I first got into latency optimization about 10 months ago, after upgrading my HW. I went down the latency-optimization rabbit hole: BIOS settings, memory timings, background processes, driver/OS tweaks, most things I knew about but hadn’t realized could matter this much in practice. A sad testament that modern consumer hardware/software is not build for latency in mind out of the box…
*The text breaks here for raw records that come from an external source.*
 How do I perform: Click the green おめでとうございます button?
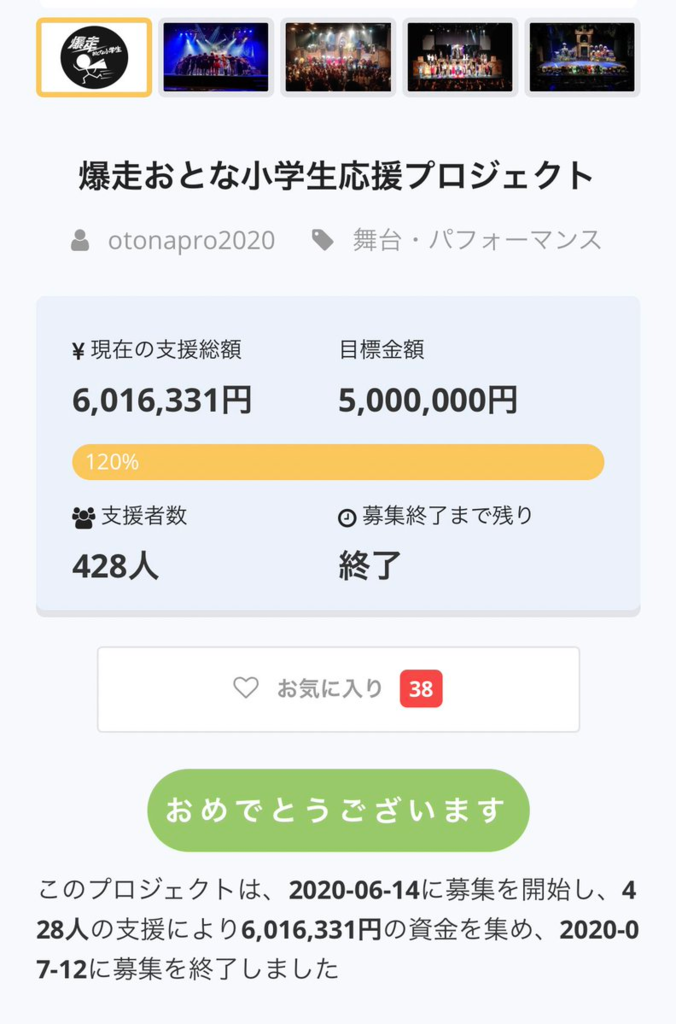click(x=338, y=810)
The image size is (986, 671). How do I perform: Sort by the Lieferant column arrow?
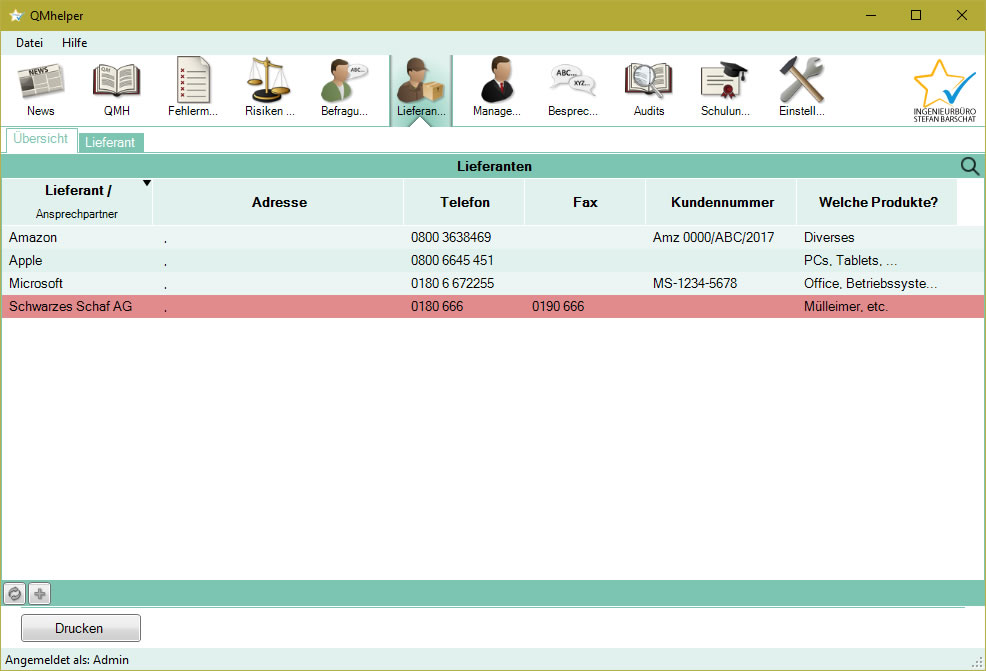[147, 183]
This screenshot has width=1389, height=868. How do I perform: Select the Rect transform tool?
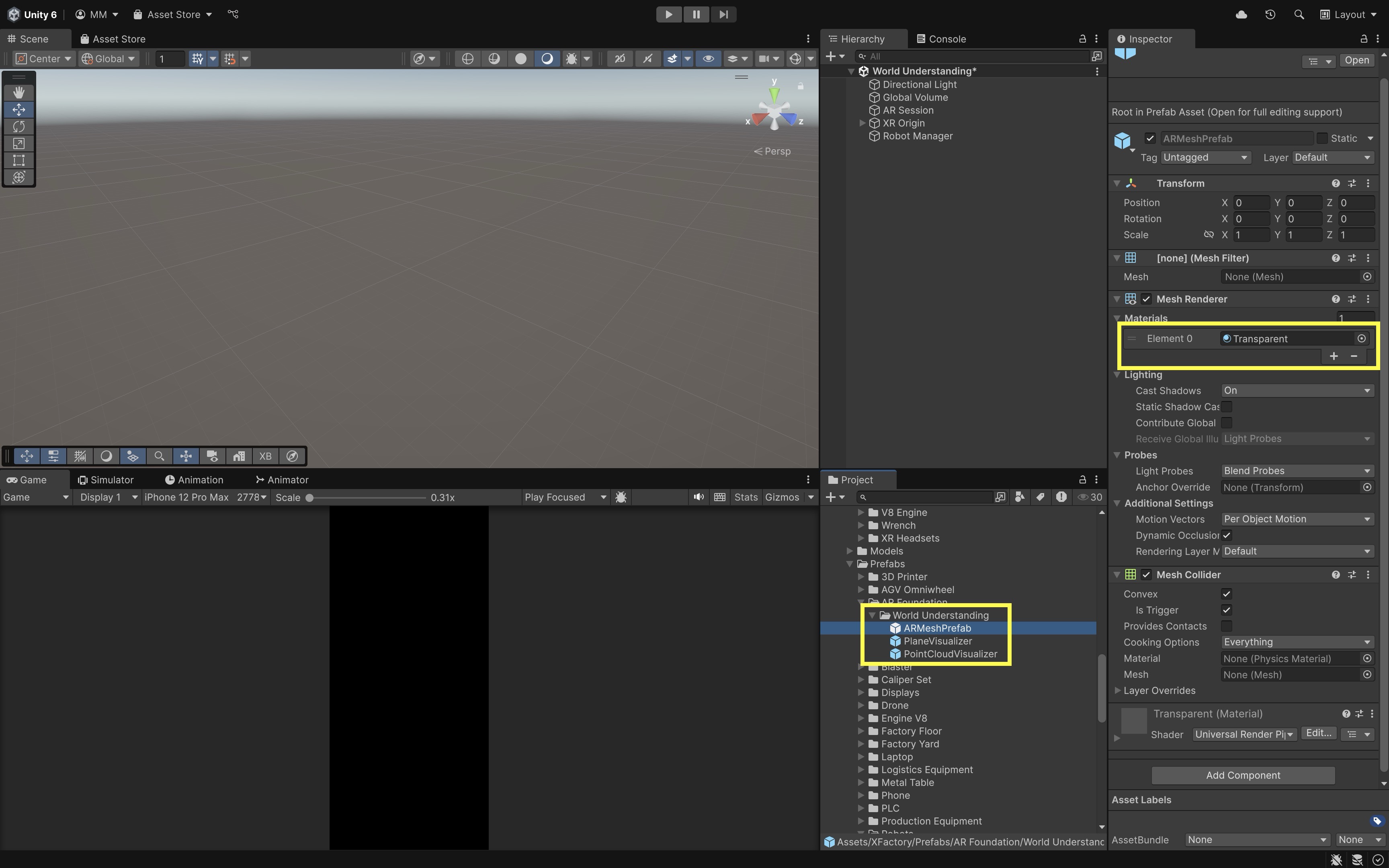click(19, 160)
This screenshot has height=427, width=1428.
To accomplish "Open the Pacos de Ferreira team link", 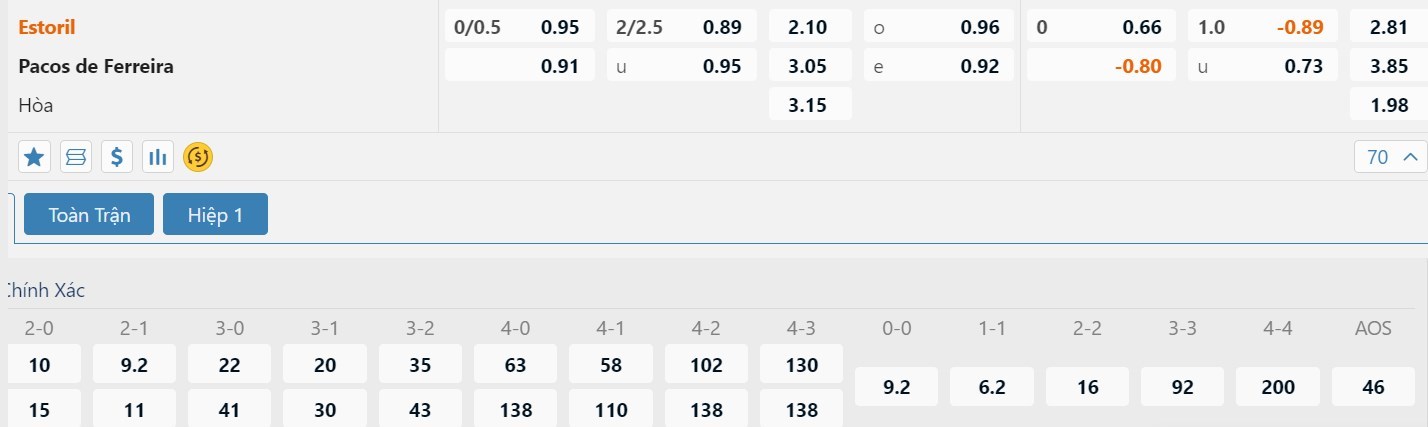I will pos(96,66).
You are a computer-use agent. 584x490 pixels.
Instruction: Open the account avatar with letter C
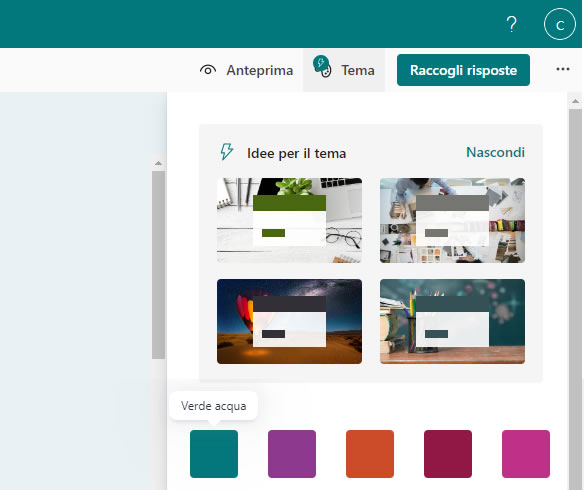coord(560,24)
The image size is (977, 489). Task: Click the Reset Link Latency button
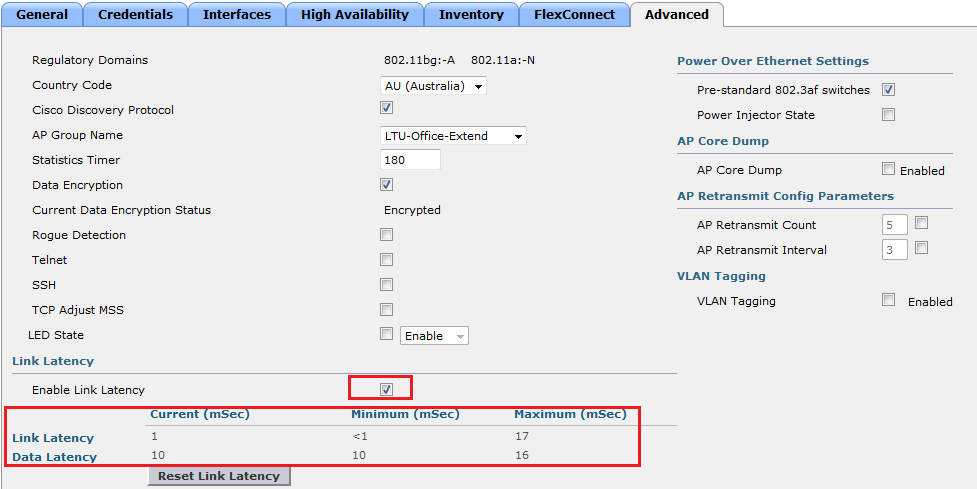218,476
Months after I’d settled on what I thought was my “final” set of optimizations, I noticed, almost by accident while gaming, that routing some USB devices through simple adapters (adding an extra connection in the chain) improved visual smoothness. That didn’t make sense. I’d just added another interface and, in theory, another point of failure. My first suspicion was that I was unintentionally changing the electrical characteristics of the link, things like impedance and how much high-frequency noise can pass. This led me to diagnose a broader set of noise issues that had been heavily plugging my setup. To keep this short I’m going to switch to bullet points from here, listing all adjustments that worked. Right now, this feels like a fundamentally new experience, something I honestly didn’t think could be possible. It reminds me of gaming 10–15 years ago. But that may also be nostalgia…
- Ferrite cores everywhere, on both ends of most cables (USB, power, display). I also added ferrites to other household devices (yes, even a toothbrush charger in the bathroom). Every single physical change was documented and tested in controlled gaming environments, and in my setup the improvements were consistent. The fact that ferrites helped on devices not even on the same outlet may suggests some degree of RFI current coupling through the home wiring. A high-end UPS may help with that, but ferrites still seem very beneficial overall.
- Farraday fabrics, everywhere, including the PC case panels (I never liked glass panels anyway), the backs of the monitors, bookshelf speakers and amplifier, my Stream Deck, and even parts of power strips (done safely, these materials are highly conductive). The only areas that were not covered are the front and top panels of my case where mesh screens were installed for airflow, they had a similar effectiveness. I also added shielding to the wall behind my desk. Everything was installed carefully so it didn’t ruin the look of the setup. Also, I realized you have to be careful about bonding/connecting different pieces of shielding. If you tie everything together incorrectly, you can unintentionally create a return path that routes conducted noise back toward the device, basically defeating the point. It took a fair amount of trial and error to get the grounding/bonding strategy right, but once I did, the results were noticeably better. You want them to act as shields, like a faraday cage.
- Ferrite rods & toroids. On top of the usual clamp-on ferrites, I tried those cheap antenna ferrite rods/toroids (a few bucks each on AliExpress). I dropped them in “hot spots” where cable bundles and shielding fabric pass close together, and stacked a few on the speakers. My intuition is they act as dissipators for RF currents passing through the shields, the same way cores do for wires. Perhaps these would not be needed if I did proper grounding/bonding everywhere, but that’s a whole project on its own. Arranging a few rods and regular ferrite clamps INSIDE the case also brought improvements
- Sleeving cables and building pre-shielded ones. You’ll see people online claim shielded Ethernet is “a waste of money,” but that could not be further from the truth, buy one, even if it’s only for peace of mind. I did an exhaustive test with the shielded and unshielded one and the change was very noticeable when I knew where to look. A lot of people simply have no idea how to notice interference issues. Audiophiles know.
- Wi-Fi tweaks (last step). I suspected most of the noise was coming from outside (I’m in urban LA), but in-home RF can absolutely add to the mess. I’m obviously not going to unplug a fridge for latency gains in a competitive FPS, but I did end up dialing my router’s transmit power down to 10%, shielding the router and simplifying the 2.4 GHz settings: G-only, channel 1, 20 MHz bandwidth, WPS off. Yeah, that’s “suboptimal” on paper, but in my apartment, Wi-Fi is basically just for smart lights/vacuums.